Provided text:
At a high level, the computer (502) is an electronic computing device operable to receive, transmit, process, store, or manage data and information associated with the described subject matter. According to some implementations, the computer (502) may also include or be communicably coupled with an application server, e-mail server, web server, caching server, streaming data server, business intelligence (BI) server, or other server (or a combination of servers).

The computer (502) can receive requests over network (530) from a client application (for example, executing on another computer (502)) and responding to the received requests by processing the said requests in an appropriate software application. In addition, requests may also be sent to the computer (502) from internal users (for example, from a command console or by other appropriate access method), external or third-parties, other automated applications, as well as any other appropriate entities, individuals, systems, or computers.

Each of the components of the computer (502) can communicate using a system bus (503). In some implementations, any or all of the components of the computer (502), both hardware or software (or a combination of hardware and software), may interface with each other or the interface (504) (or a combination of both) over the system bus (503) using an application programming interface (API) (412) or a service layer (513) (or a combination of the API (512) and service layer (513). The API (512) may include specifications for routines, data structures, and object classes. The API (512) may be either computer-language independent or dependent and refer to a complete interface, a single function, or even a set of APIs. The service layer (513) provides software services to the computer (502) or other components (whether or not illustrated) that are communicably coupled to the computer (502). The functionality of the computer (502) may be accessible for all service consumers using this service layer. Software services, such as those provided by the service layer (513), provide reusable, defined business functionalities through a defined interface. For example, the interface may be software written in JAVA, C++, or other suitable language providing data in extensible markup language (XML) format or another suitable format. While illustrated as an integrated component of the computer (502), alternative implementations may illustrate the API (512) or the service layer (513) as stand-alone components in relation to other components of the computer (502) or other components (whether or not illustrated) that are communicably coupled to the computer (502). Moreover, any or all parts of the API (512) or the service layer (513) may be implemented as child or sub-modules of another software module, enterprise application, or hardware module without departing from the scope of this disclosure.

Extracted material:

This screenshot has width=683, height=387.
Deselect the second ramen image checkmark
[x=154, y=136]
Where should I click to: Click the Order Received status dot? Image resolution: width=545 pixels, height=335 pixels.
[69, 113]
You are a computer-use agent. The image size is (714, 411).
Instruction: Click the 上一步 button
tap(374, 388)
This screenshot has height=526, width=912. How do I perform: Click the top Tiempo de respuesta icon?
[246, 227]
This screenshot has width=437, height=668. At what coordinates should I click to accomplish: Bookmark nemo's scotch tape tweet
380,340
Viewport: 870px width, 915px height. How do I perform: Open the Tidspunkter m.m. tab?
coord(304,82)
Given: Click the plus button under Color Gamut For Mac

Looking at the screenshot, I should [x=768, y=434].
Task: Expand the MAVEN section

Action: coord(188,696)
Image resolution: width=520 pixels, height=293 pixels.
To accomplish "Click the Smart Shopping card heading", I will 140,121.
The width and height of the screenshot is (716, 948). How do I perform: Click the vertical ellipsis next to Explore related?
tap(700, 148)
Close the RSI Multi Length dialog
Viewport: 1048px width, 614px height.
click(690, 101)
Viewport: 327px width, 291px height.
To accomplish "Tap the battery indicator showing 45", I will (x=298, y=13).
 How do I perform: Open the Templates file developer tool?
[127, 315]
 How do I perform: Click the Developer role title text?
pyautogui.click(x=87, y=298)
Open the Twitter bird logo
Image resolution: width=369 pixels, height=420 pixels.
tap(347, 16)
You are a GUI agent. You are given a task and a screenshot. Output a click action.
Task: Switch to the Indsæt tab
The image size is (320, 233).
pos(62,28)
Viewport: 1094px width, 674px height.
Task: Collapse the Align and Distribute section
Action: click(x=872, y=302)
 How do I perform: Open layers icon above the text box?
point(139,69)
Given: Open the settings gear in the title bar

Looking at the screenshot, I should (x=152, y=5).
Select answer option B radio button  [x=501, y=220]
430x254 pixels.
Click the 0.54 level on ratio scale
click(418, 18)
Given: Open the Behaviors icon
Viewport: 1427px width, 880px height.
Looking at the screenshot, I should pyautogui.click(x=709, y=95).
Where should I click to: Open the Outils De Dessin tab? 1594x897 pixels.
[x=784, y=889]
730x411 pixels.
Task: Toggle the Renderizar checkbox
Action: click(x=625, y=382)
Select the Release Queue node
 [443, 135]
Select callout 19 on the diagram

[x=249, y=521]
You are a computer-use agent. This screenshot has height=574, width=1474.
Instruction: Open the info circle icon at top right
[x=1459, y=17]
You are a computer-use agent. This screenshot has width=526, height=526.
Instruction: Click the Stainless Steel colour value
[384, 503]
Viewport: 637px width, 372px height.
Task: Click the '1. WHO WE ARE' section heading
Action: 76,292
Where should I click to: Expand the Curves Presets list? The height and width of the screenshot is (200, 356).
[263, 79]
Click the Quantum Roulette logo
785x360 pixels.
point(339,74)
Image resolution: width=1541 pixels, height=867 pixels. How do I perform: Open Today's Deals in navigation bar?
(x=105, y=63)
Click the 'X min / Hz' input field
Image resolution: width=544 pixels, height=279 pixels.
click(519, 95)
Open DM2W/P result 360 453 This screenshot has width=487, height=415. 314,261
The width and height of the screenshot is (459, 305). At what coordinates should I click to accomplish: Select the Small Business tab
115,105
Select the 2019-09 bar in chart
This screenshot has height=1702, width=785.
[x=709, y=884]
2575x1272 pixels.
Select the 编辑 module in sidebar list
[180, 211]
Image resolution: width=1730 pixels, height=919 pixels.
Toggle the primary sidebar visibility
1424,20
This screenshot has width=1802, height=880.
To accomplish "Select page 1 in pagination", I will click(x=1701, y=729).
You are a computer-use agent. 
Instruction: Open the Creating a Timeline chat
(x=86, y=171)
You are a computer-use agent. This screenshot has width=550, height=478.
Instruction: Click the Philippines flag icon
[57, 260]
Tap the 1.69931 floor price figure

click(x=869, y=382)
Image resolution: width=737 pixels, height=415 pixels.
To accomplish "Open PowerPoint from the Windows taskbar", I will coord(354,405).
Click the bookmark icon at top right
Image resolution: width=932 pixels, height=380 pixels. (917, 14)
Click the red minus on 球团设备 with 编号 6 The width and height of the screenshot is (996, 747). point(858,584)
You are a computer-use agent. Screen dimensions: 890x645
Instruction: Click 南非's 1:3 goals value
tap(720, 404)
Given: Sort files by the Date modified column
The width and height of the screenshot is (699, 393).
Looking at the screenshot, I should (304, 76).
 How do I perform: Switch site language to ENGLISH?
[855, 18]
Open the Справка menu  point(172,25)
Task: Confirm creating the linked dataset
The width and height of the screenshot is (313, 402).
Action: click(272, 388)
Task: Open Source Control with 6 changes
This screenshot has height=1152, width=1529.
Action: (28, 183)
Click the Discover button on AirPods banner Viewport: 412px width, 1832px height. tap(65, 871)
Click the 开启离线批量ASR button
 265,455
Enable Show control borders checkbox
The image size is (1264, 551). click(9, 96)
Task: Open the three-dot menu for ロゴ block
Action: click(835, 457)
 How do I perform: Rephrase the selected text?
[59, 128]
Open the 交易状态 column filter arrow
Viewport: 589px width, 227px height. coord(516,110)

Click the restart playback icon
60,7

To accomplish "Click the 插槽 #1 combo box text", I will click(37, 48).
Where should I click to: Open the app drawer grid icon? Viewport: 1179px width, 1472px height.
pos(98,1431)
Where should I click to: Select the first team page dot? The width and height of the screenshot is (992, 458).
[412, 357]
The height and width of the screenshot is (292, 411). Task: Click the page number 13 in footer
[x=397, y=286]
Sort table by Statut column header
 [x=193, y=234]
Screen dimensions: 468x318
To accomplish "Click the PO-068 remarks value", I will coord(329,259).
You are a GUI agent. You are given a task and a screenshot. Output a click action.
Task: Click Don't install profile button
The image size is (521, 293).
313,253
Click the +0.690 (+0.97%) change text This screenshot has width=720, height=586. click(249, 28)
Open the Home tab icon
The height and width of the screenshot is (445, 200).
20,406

Direction 1:
Answer from the computer description:
(a) Over what does the computer receive requests from a client application?
(b) What do the components of the computer use to communicate?
(c) What may the API include specifications for?
Direction 2:
Please reproduce the part of the computer description from "The computer (502) can receive" up to and including "systems, or computers.".

Complete answer 1:
(a) Network (530)
(b) A system bus (503)
(c) Routines, data structures, and object classes

Complete answer 2:
The computer (502) can receive requests over network (530) from a client application (for example, executing on another computer (502)) and responding to the received requests by processing the said requests in an appropriate software application. In addition, requests may also be sent to the computer (502) from internal users (for example, from a command console or by other appropriate access method), external or third-parties, other automated applications, as well as any other appropriate entities, individuals, systems, or computers.